The F-35 in an A2A config, including combat time in a standard high altitude engagement sequence, has a combat radius closer to 1400kms. This is significantly longer than the suggested 1000kms in the article. While the article doesn’t address A2A refuelling, until apparently the next instalment, it is well worth considering the future of a RAAF force that likely would comprise both the KC-30 and drone tankers. A more interesting metric to review might be the projected range of loyal wingman concepts which will be important force multipliers for future warfare concepts.
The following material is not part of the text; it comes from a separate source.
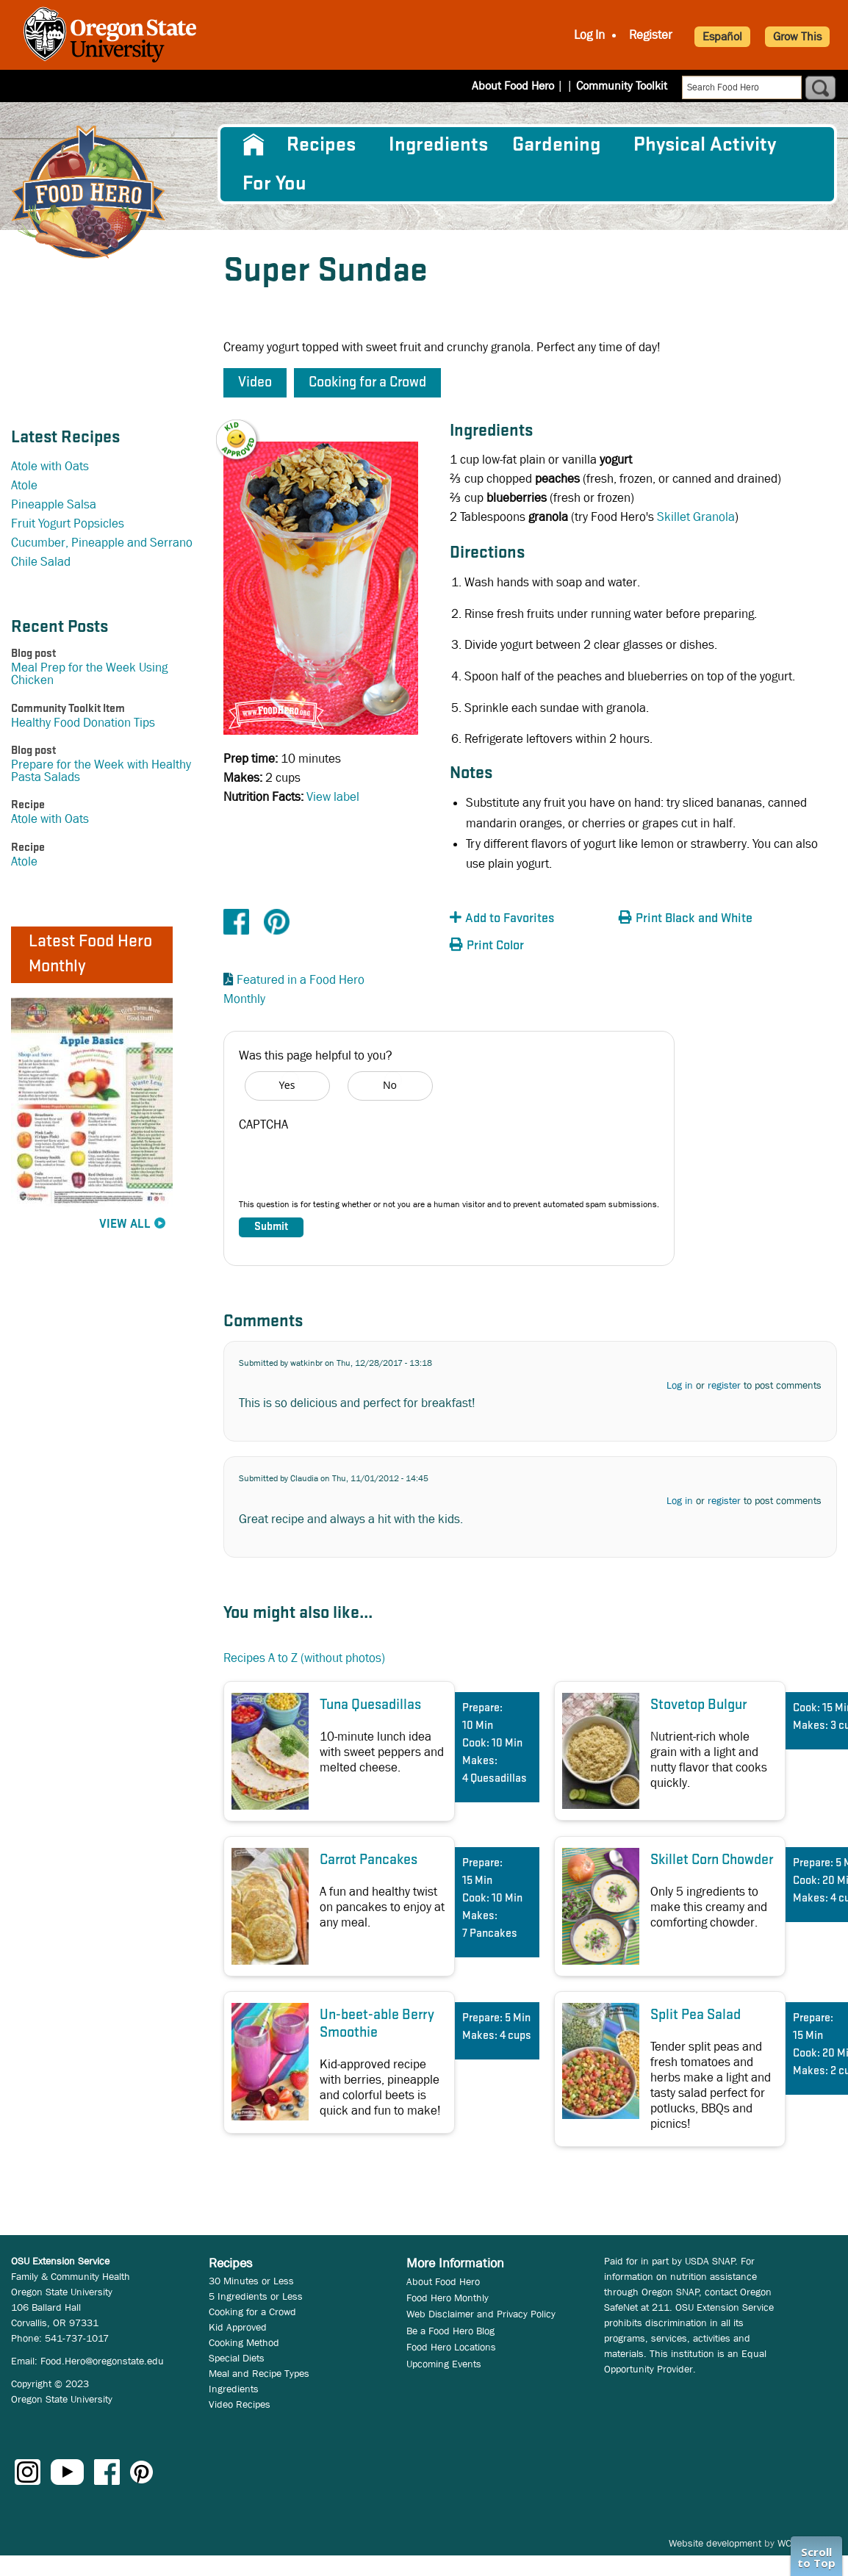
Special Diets (237, 2357)
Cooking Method (244, 2342)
Additionally factoring in Growth Option One and Two for the F135, promising increased thrust and reduced fuel burn with option one available from 2020, also increases range and capability of the aircraft.
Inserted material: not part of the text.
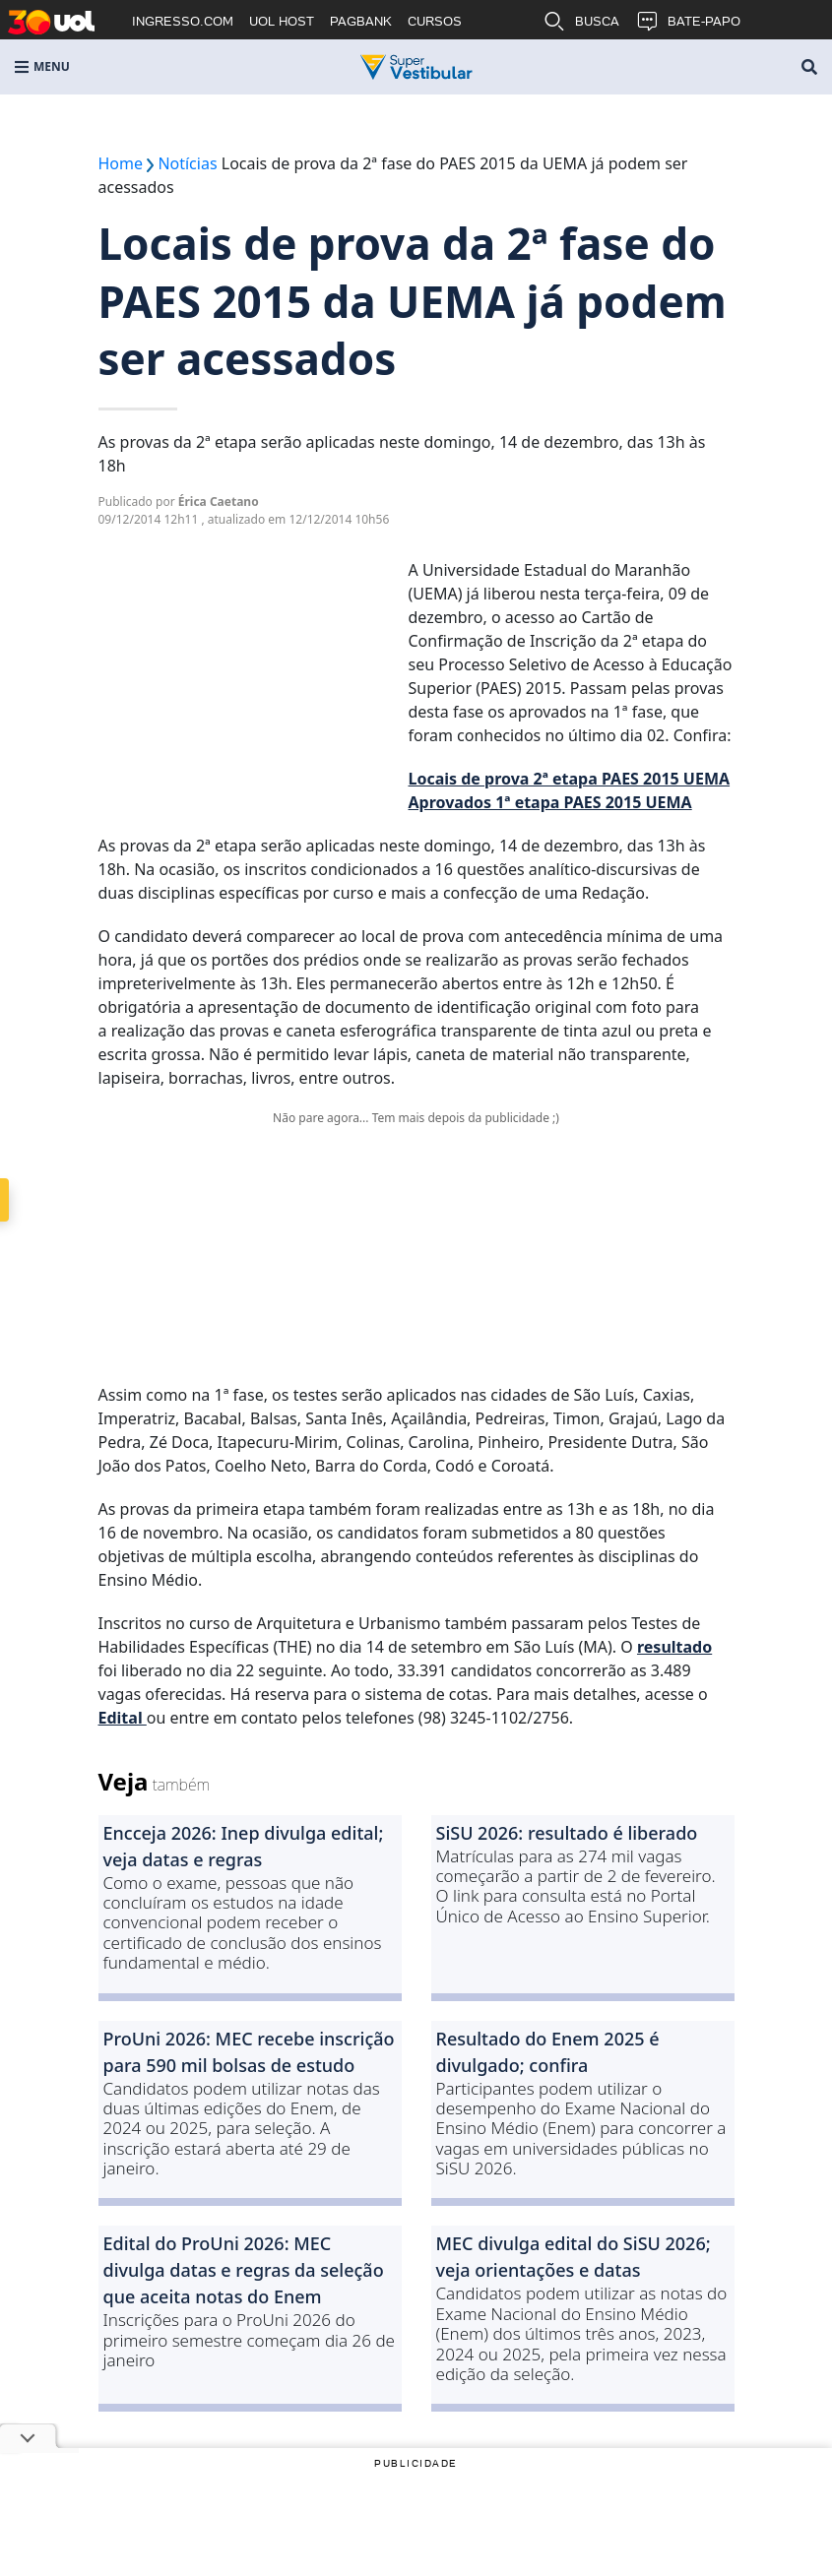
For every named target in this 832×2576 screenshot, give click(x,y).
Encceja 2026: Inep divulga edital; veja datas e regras (243, 1846)
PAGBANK (361, 21)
The other interesting factor to consider is that no other current in production fighter airframe has a longer range with payload and sensor capability than the F-35. In that context, what else could the RAAF acquyire that could better meet their requirements?Projecting power with the F-35 (part 1): How far can it go?
https://www.aspistrategist.org.au/proje ... can-it-go/
One of the ironies of the current debate about how Australia should adjust its military strategy in light of the changing great-power balance in the Indo-Pacific is that many of the participants—regardless of their views on the future of US military power—make similar recommendations, namely, that Australia should seek greater defence self-reliance.
This would be achieved by capability solutions based largely on ‘more of the same’. That is, to meet an increasingly uncertain strategic environment, our future force structure should be built around more of the things we already have, or are getting, such as F-35A joint strike fighters and submarines (even if some advocate different submarines from the ones we’ll eventually get under the current plan).
So it’s important to understand those systems and their limitations to see what additional capability more of them would provide. Since Australia and its region are geographically far-flung, and we have only a small number of military assets, we’ll focus on their ability to maintain a presence over large distances. The key question is, to what extent do the capabilities the Australian Defence Force is acquiring enable Australia to project power and what would further enhance that power projection?
We’ll start with the F-35A. Defence is in the process of acquiring 72, with potentially some more down the track. The F-35A is now a very capable aircraft, but it still faces the old problem that, no matter how good a military platform is, it can’t be in two places at once. And due to the inherent limitations of fighter aircraft, there are a lot of places they can’t be at any time.